En ne reprenant pas les propositions sur le temps de travail de la position commune, signée par la CFDT, la CGT, le Medef et la CGPME, le gouvernement a pris le risque de l'affrontement. Le ministère du travail devait rencontrer syndicats et patronat, jeudi 29 et vendredi 30 mai, pour présenter son projet de loi qui permet aux entreprises de négocier davantage de flexibilité. D'ores et déjà, les partenaires sociaux, signataires ou non de la position commune, ont exprimé leur désaccord. La présidente du Medef, Laurence Parisot, a elle même invité le gouvernement "à respecter" le texte signé. Interrogé par Le Monde, le secrétaire général de la CFDT parle de "provocation".
Le gouvernement modifie les règles sur le temps de travail et enterre de fait les 35 heures. Quelle est votre réaction ?
Le gouvernement choisit de s'affronter à la CFDT et la CGT, qui plus est sur un sujet identitaire pour la CFDT, celui du temps de travail. Il organise la fin des 35 heures dans la réalité. Je vis cela comme une mise en cause de la légitimité de nos deux organisations. C'est la première fois dans notre histoire sociale qu'un accord aussi important, la modernisation du dialogue social, est signé par les deux plus grandes organisations syndicales. Et c'est sur ce texte que le gouvernement décide de ne pas respecter la position commune sur la partie concernant le temps de travail et de destructurer totalement l'organisation du travail dans les entreprises. C'est un affront ou un défi, en tout cas une provocation.
Comment la CFDT compte-t-elle répondre à cette "provocation" ?
L'élargissement de la mobilisation sur les retraites à la question du temps de travail est clairement posée. Les militants de la CFDT sont comme moi, ils n'acceptent pas. Avec son texte, le gouvernement nous amène à réagir simultanément sur le temps de travail et les retraites. Cela nous entraîne dans une mobilisation globalisante, ce contre quoi j'ai toujours résisté, y compris dans la CFDT. Avec ces deux sujets, retraites et 35heures, on est au cœur du débat sur la valeur travail et notre métier de syndicaliste.
Xavier Bertrand explique que vous pouviez vous saisir de la question du temps de travail et ne l'avez pas fait…
Nous avons proposé dans le cadre de l'article 17 de la position commune la possibilité pour les entreprises de déroger, avec un accord majoritaire et de manière expérimentale, sur le contingent d'heures supplémentaires. Comme le prévoit la loi sur le dialogue social, le gouvernement devait reprendre cette proposition et la soumettre aux députés. Qu'il existe un droit d'amendement, c'est la règle de la République et nous étions prêts à discuter avec les parlementaires.
Une réunion était prévue, le 10 juin, entre les signataires de laposition commune et le groupe UMP. A quoi va servir cette rencontre puisque nous n'avons même plus la possibilité de dialoguer ? De plus, nous avons proposé avec Bernard Thibault l'ouverture d'une concertation, d'une négociation plus globale sur le temps de travail.
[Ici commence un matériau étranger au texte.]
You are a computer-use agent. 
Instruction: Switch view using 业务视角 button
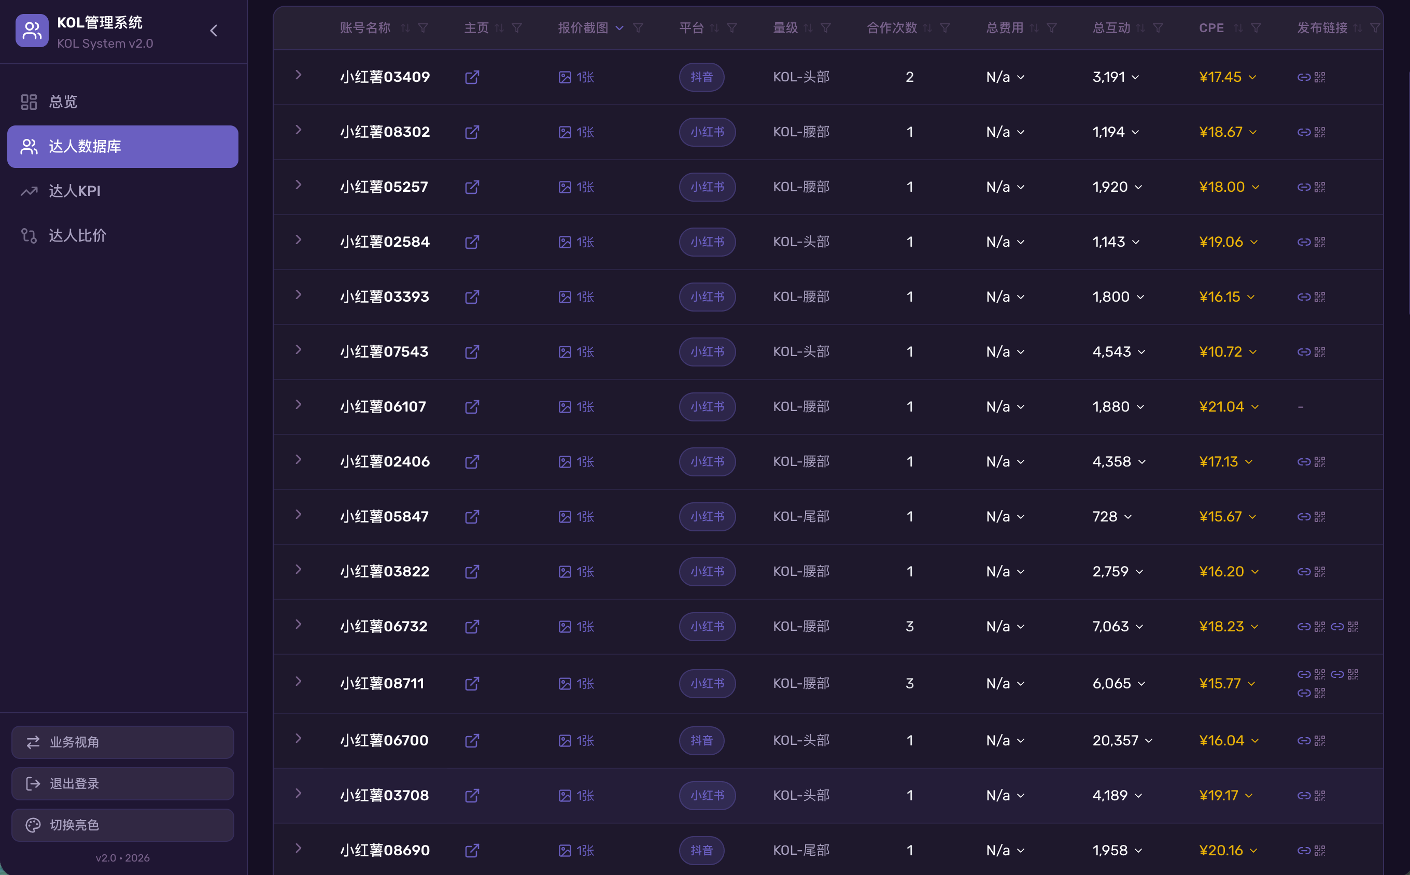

Le gouvernement ou l'Elysée vous ont-ils proposé un accord ?
Il ne peut pas y avoir de "deal" sur un accord collectif, ou ce serait la négation du compromis et de l'accord signé, la porte ouverte à toutes les magouilles. Lorsqu'on s'est engagé sur la position commune, le chef de l'Etat a fait une tribune dans Le Monde, se félicitant de la réussite du dialogue social. Xavier Bertrand et Christine Lagarde m'ont dit que nous avions fait une avancée sur le temps de travail. Ils se sont engagés publiquement sur la transcription de l'accord. Le changement d'attitude de M. Bertrand s'est fait après la déclaration de Patrick Devedjian sur les 35 heures.
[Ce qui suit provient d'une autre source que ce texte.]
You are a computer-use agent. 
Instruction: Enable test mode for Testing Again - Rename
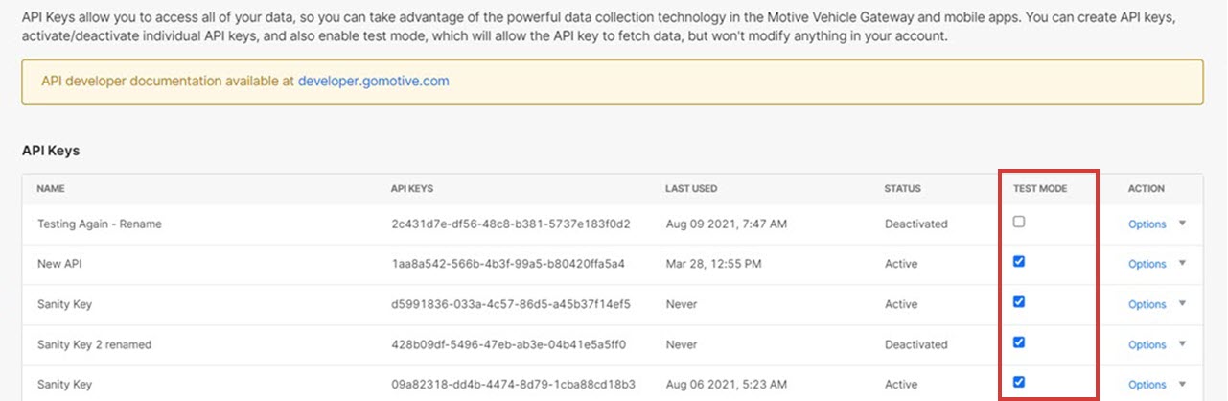point(1019,222)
On est dans l'instrumentalisation d'un accord des partenaires sociaux pour régler un problème entre la majorité et le gouvernement, c'est inacceptable. Ce projet de loi est la réponse du secrétaire général adjoint de l'UMP, M. Bertrand, à son secrétaire général, M. Devedjian.
Le secrétaire général de FO, Jean-Claude Mailly, rend responsable les signataires de la position commune de cette déreglementation du temps de travail.
Le gouvernement, en prenant cette décision, ouvre la porte à ce type de critique. Je me demande comment, demain, je pourrai faire croire à mes militants qu'en signant un accord, on a la parole et la garantie du gouvernement qu'il respectera notre signature. C'est la première fois qu'un ministre du travail rompt cette confiance, alors qu'il est là pour la renforcer.